Subtropical oceans contribute significantly to global primary production, but the fate of the picophytoplankton that dominate in these low-nutrient regions is poorly understood. Working in the subtropical Mediterranean, we demonstrate that subduction of water at ocean fronts generates 3D intrusions with uncharacteristically high carbon, chlorophyll, and oxygen that extend below the sunlit photic zone into the dark ocean. These contain fresh picophytoplankton assemblages that resemble the photic-zone regions where the water originated. Intrusions propagate depth-dependent seasonal variations in microbial assemblages into the ocean interior. Strikingly, the intrusions included dominant biomass contributions from nonphotosynthetic bacteria and enrichment of enigmatic heterotrophic bacterial lineages. Thus, the intrusions not only deliver material that differs in composition and nutritional character from sinking detrital particles, but also drive shifts in bacterial community composition, organic matter processing, and interactions between surface and deep communities. Modeling efforts paired with global observations demonstrate that subduction can flux similar magnitudes of particulate organic carbon as sinking export, but is not accounted for in current export estimates and carbon cycle models. Intrusions formed by subduction are a particularly important mechanism for enhancing connectivity between surface and upper mesopelagic ecosystems in stratified subtropical ocean environments that are expanding due to the warming climate.

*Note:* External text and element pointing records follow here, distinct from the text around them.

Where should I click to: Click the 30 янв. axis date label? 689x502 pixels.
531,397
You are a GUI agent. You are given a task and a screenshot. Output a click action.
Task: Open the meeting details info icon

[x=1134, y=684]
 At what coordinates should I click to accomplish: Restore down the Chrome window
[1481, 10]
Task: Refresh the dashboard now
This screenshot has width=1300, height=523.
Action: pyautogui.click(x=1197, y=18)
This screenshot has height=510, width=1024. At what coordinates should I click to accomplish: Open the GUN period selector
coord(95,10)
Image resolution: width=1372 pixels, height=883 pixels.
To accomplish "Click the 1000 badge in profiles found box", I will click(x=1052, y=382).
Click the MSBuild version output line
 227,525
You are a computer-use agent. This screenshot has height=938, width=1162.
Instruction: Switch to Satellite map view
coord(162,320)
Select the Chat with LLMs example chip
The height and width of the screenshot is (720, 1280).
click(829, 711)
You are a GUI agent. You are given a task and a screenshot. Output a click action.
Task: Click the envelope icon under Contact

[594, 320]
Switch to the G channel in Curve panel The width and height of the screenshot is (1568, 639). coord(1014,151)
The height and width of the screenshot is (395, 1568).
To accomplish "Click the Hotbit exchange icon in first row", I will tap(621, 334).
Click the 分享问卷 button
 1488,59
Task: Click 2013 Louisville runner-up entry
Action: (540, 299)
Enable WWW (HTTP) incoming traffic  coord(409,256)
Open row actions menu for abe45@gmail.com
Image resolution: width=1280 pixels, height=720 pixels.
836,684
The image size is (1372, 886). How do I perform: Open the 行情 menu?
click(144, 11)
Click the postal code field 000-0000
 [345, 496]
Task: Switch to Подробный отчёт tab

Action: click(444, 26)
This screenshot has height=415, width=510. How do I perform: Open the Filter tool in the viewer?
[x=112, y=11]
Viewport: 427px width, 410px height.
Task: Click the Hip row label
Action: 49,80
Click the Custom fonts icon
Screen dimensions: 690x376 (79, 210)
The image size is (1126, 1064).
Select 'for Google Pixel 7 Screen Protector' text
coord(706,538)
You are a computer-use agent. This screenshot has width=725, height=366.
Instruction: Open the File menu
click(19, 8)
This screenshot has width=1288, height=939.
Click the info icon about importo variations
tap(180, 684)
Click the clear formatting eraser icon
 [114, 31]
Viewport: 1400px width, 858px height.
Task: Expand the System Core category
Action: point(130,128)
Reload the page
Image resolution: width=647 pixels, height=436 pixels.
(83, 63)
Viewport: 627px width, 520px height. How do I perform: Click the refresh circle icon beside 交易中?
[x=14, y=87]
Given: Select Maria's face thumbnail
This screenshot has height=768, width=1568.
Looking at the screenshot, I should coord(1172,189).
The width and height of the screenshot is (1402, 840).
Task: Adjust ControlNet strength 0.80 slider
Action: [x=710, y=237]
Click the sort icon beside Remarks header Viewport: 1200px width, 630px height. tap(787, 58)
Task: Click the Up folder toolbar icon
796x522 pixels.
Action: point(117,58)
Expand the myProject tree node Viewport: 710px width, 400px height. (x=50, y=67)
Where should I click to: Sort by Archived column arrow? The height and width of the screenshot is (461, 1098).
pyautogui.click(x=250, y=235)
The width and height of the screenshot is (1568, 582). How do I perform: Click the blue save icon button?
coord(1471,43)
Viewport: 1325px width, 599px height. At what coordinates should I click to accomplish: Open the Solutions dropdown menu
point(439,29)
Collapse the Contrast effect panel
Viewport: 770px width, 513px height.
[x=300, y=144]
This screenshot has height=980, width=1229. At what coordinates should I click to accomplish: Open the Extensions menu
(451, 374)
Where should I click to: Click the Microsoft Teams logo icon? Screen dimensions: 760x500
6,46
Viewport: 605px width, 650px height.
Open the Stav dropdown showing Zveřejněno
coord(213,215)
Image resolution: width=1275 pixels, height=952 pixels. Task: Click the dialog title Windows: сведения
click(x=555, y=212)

Bacterial communities directly influence ecological processes in the ocean, and depth has a major influence due to the changeover in primary energy sources between the sunlit photic zone and dark ocean. Here, we examine the abundance and diversity of bacteria in Monterey Bay depth profiles collected from the surface to just above the sediments (e.g., 2000 m). Bacterial abundance in these Pacific Ocean samples decreased by >1 order of magnitude, from 1.22 ±0.69 ×10⁶ cells ml⁻¹ in the variable photic zone to 1.44 ± 0.25 ×10⁵ and 6.71 ± 1.23 ×10⁴ cells ml⁻¹ in the mesopelagic and bathypelagic, respectively. V1-V2 16S rRNA gene profiling showed diversity increased sharply between the photic and mesopelagic zones. Weighted Gene Correlation Network Analysis clustered co-occurring bacterial amplicon sequence variants (ASVs) into seven subnetwork modules, of which five strongly correlated with depth-related factors. Within surface-associated modules there was a clear distinction between a ‘copiotrophic’ module, correlating with chlorophyll and dominated by e.g., Flavobacteriales and Rhodobacteraceae, and an ‘oligotrophic’ module dominated by diverse Oceanospirillales (such as uncultured JL-ETNP-Y6, SAR86) and Pelagibacterales. Phylogenetic reconstructions of Pelagibacterales and SAR324 using full-length 16S rRNA gene data revealed several additional subclades, expanding known microdiversity within these abundant lineages, including new Pelagibacterales subclades Ia.B, Id, and IIc, which comprised 4–10% of amplicons depending on the subclade and depth zone. SAR324 and Oceanospirillales dominated in the mesopelagic, with SAR324 clade II exhibiting its highest relative abundances (17±4%) in the lower mesopelagic (300–750 m). The two newly-identified SAR324 clades showed highest relative abundances in the photic zone (clade III), while clade IV was extremely low in relative abundance, but present across dark ocean depths. Hierarchical clustering placed microbial communities from 900 m samples with those from the bathypelagic, where Marinimicrobia was distinctively relatively abundant. The patterns resolved herein, through high resolution and statistical replication, establish baselines for marine bacterial abundance and taxonomic distributions across the Monterey Bay water column, against which future change can be assessed.